What would be a good data structure in Java to hold millisecond price data?
About 1.000.000 elementsor more in the container.
What is the specific container (vector, array, hash, etc) specifically designed to to hold a lot of data.
I do not intend to filter or sort the data but I do need the ability to assign a key (possibly a tie stamp) to get the corresponding price.
If you need to assign a value (price) to a key (price), you should use a collection implementing the Map interface: TreeMap, HashMap, Hashtable or LinkedHashMap. You can find an overview of the collections here.

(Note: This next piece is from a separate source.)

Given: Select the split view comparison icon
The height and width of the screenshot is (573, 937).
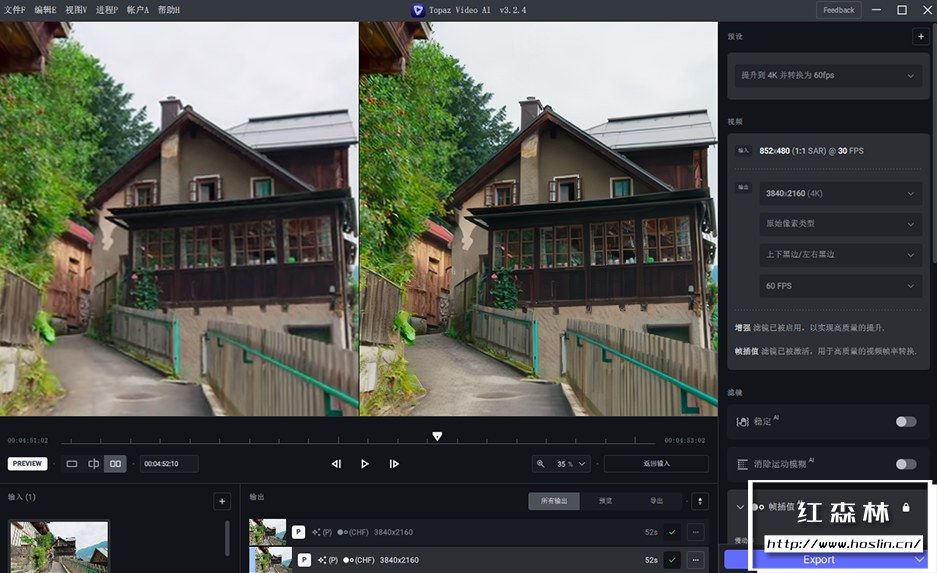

If a key can have more than one value, you will need a Multimap, i.e. a map where the value is a collection (see an example here).
Assuming it is not the case, I'd suggest to use a TreeMap, i.e. a map where keys are sorted. Here is an example:
Map<Long, Double> priceHistory = new TreeMap<>();
ZonedDateTime zdt1 = ZonedDateTime.now();
ZonedDateTime zdt2 = ZonedDateTime.of(
LocalDate.of(2015,9,26),
LocalTime.of(11,10,9),
ZoneId.systemDefault());
priceHistory.put(zdt1.toInstant().toEpochMilli(), 10.5);
priceHistory.put(zdt2.toInstant().toEpochMilli(), 11.5);
It should not be a problem to hold 1 million elements and it should be fast to get the price for a given time stamp.
You probably don't really need millisecond precision, you just need to be able to get something for any given millisecond. Guava's RangeMap is great for this, you can construct a RangeMap<LocalDateTime, Price> and populate it with a value per second (for instance) with Range.closedOpen(second, second.plusSeconds(1)) as the key. You can then call .get() on an arbitrary LocalDateTime and it will return the value associated with the Range containing that time. You get arbitrary lookup precision but only use as much storage as you care to.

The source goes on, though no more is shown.